AKP halklara savaş açıyor. Savaş hükümeti olarak yoluna devam ediyor. Bu savaşın bir yanı ölüm, diğer yanı yoksulluk!
Erdoğan-Davutoğlu ikilisi savaş naraları atıyor. Ortadoğu’da ABD taşeronluğu yapıyor. Suriye’de iç savaşı körüklemeye çalışıyor. Suriye halkına dönük katliama silah, cephane, para ve cihatçı taşıyor. Topraklarımızda eğitim kampları açarak silahlı katilleri besliyor. Sınırda yaşayan halkımızı ise muhaliflere kalkan yapıyor. Son örnek, sığınmacılar için daha gelmeden kamplar kuran AKP’nin bir iki kilometre dahi içeri taşımayıp ateş altında bıraktığı Akçakale’de yaşamını yitiren insanlarımızdır.
En son bir de bölgede sıcak savaş çıkarmak için Meclis’ten tezkere adı altında sözde izin koparttılar. Karadeniz’deki çay üreticisinin, Ege’deki tütün üreticisinin, Çukurova’daki pamuk üreticisinin Suriye’deki iç savaştan, Suriye’ye açılacak savaştan ne çıkarı olabilir? Taşerona mahkum, güvencesizliğe prangalı, tok karnına uyumayı hayal eden işçiler, hergün erkek şiddetiyle yaşamlarını kaybeden kadınlar AKP’nin savaş politikalarından ne umabilir?
4+4+4’ün mağduru olmuş öğrencilerin, velilerin, Milli Eğitim Bakanı'nın emireri haline getirilmek istenen öğretmenler bu savaştan ne ne çıkarı var? Hiçbir şey.
Ama bu savaştan umudu olan birileri var! Emperyalistler, silah tacirleri, vurguncular, kara paracılar, rantçılar… Bir de kraldan daha çok kralcı olan Tayyipler, Ahmet Davutoğlu gibileri...
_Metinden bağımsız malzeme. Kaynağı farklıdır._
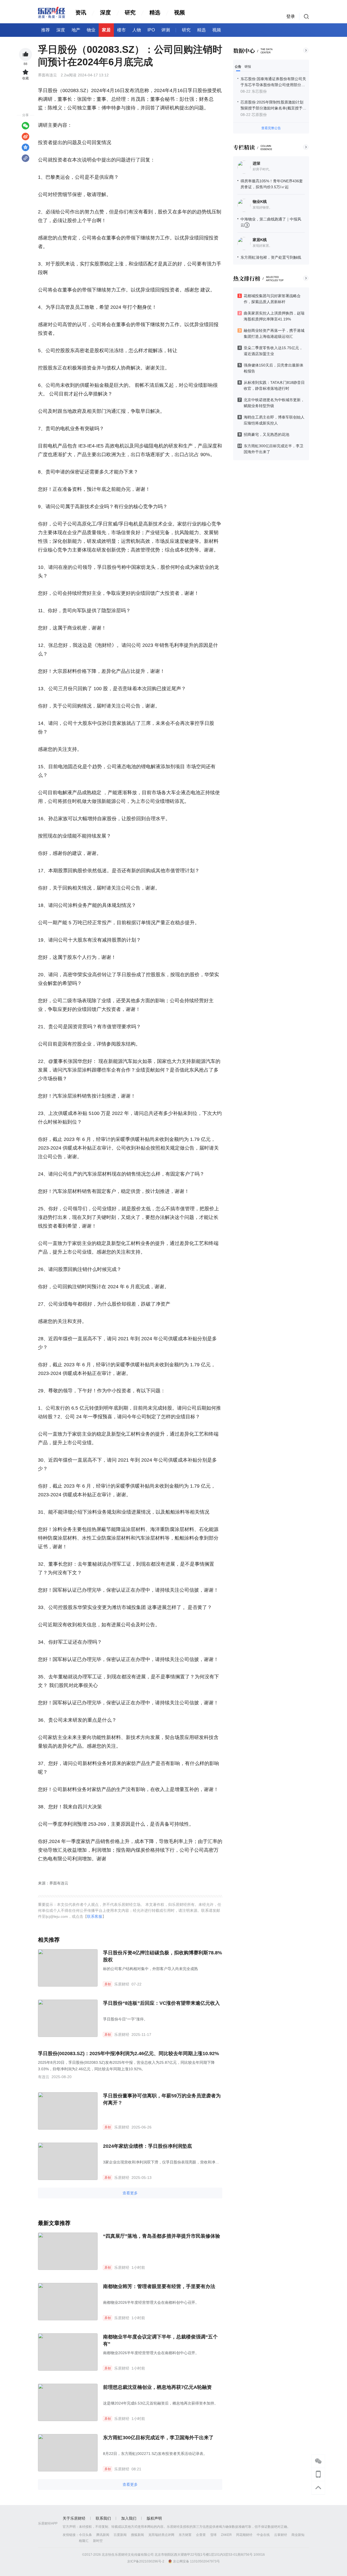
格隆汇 (84, 2541)
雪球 (213, 2535)
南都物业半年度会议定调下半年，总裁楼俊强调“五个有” (160, 2340)
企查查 (201, 2535)
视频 (179, 12)
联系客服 (94, 1916)
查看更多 (130, 2193)
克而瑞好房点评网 (161, 2535)
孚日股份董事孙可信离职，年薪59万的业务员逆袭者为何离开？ (162, 2099)
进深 (256, 163)
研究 (130, 12)
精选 (154, 12)
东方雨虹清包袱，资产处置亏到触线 (270, 257)
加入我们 (128, 2518)
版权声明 (154, 2518)
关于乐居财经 (74, 2518)
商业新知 (297, 2535)
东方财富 (185, 2535)
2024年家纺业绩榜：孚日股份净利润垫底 (147, 2146)
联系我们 (103, 2518)
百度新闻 (120, 2535)
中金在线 (263, 2535)
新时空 (98, 2541)
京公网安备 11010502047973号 (196, 2561)
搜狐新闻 (137, 2535)
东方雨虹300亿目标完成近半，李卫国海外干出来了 (158, 2437)
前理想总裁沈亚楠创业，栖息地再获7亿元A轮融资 (157, 2387)
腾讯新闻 (102, 2535)
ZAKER (226, 2535)
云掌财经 (280, 2535)
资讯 (80, 12)
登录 (290, 16)
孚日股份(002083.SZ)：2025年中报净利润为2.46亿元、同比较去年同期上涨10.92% (128, 2053)
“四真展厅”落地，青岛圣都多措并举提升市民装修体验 (161, 2236)
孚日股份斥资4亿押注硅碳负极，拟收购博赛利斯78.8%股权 (162, 1956)
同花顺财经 (244, 2535)
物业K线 (260, 201)
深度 (105, 12)
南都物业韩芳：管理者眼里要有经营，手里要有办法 (159, 2286)
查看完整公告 (271, 128)
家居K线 (260, 240)
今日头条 (85, 2535)
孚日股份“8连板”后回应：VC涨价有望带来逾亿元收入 (161, 2003)
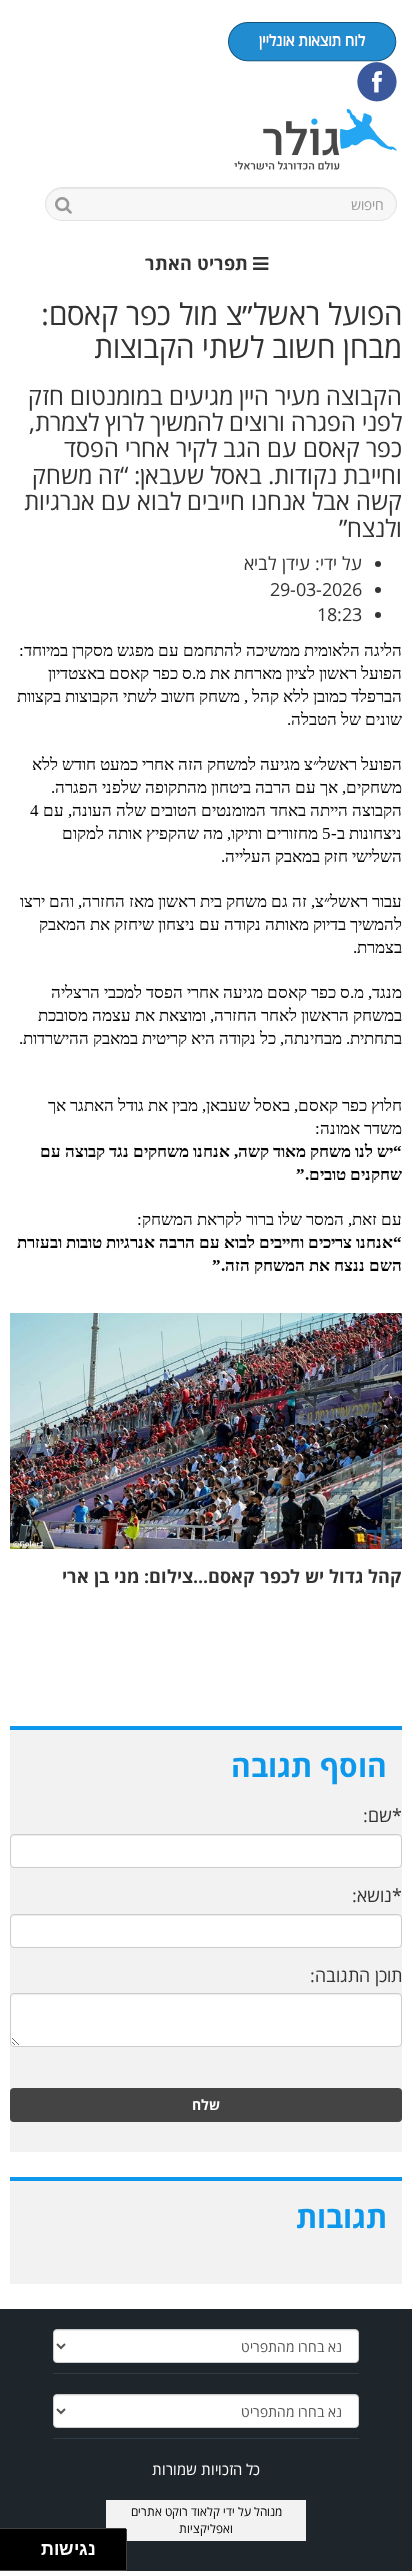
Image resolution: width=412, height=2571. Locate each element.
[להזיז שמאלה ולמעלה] (15, 2544)
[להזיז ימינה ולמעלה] (26, 2544)
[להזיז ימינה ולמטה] (26, 2555)
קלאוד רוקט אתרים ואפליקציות (182, 2520)
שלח (206, 2104)
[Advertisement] (206, 1655)
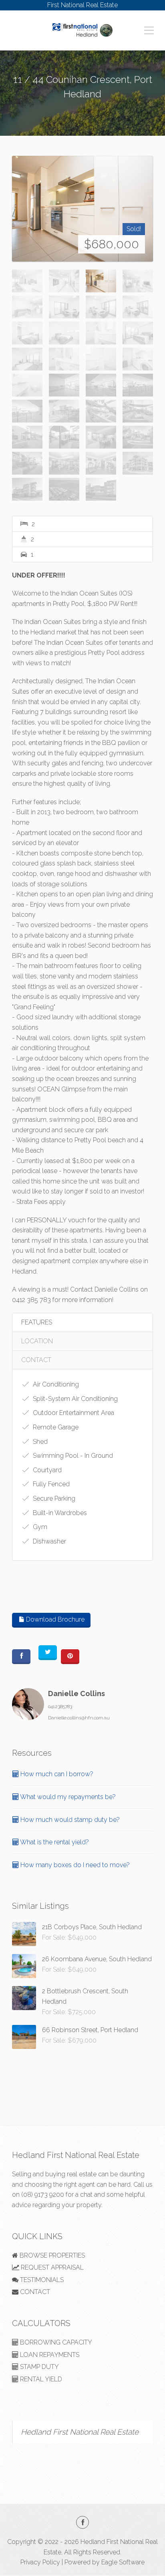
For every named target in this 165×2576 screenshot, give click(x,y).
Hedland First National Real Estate (80, 2431)
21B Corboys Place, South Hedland (92, 1927)
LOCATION (37, 1341)
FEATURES (36, 1322)
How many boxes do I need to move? (74, 1865)
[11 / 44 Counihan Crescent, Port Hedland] (82, 209)
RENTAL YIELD (40, 2379)
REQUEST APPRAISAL (51, 2267)
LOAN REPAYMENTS (48, 2355)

ABD’nin çıkarlarını düşünen Amerikancılar, iktidarda oturmak, nemalanmak için emperyalizmin desteğine ihtiyaç duyanlar, işte onlar savaşı körüklüyorlar. Bu savaş bizim, halkın savaşı değil ancak maliyeti bize ödettirilecek, sonuçları bizi öldürüyor/öldürecek.
AKP savaş politikalarının maliyeti zamlarla, eğitimden sağlığa tüm hizmetlerde paralılaşmayla çıkarılacak. Sonuçları ise Türküyle, Kürdüyle, Arabıyla, Alevisiyle, Sunnisiyle bölge halklarının birbirine düşman edilmesi olacak. Erdoğan bunun adımlarını içerde atıyor, mezhepçilik yapıyor, ırkçılık yapıyor Alevi'ye saldırıyor, Kürde saldırıyor, savaşa karşı çıkanlara saldırıyor, emekçiye saldırıyor.
Savaş hükümeti AKP zamlara gerekçe olarak “bütçe açığını” gösteriyor. Bütçe açığının sorumlusu AKP'dir, sermayedir. Onlar karşılasınlar. Sağlıkta özel sektöre halkın vergisiyle aktarılan paralarla bütçe açılıyor, içerde dışarda savaş politikalarıyla bütçe açılıyor. AKP’nin savaş harcamaları son 2 ayda önceki 6 ayı misliyle geçti. Silah ve kiralık çeteler için halkın cebinden yani örtülü ödenekten yaptığı harcamalar üçe katlandı.
İşte benzine zam, elektriğe zam, doğalgaza zam...
AKP’nin savaşını da savaşın faturası zamları da kabul etmiyoruz.
AKP durdurulmadan savaş ve zamlar durmayacak!
Savaşı ve zamları durdurmak için, insanca bir yaşam için AKP’yi durduralım!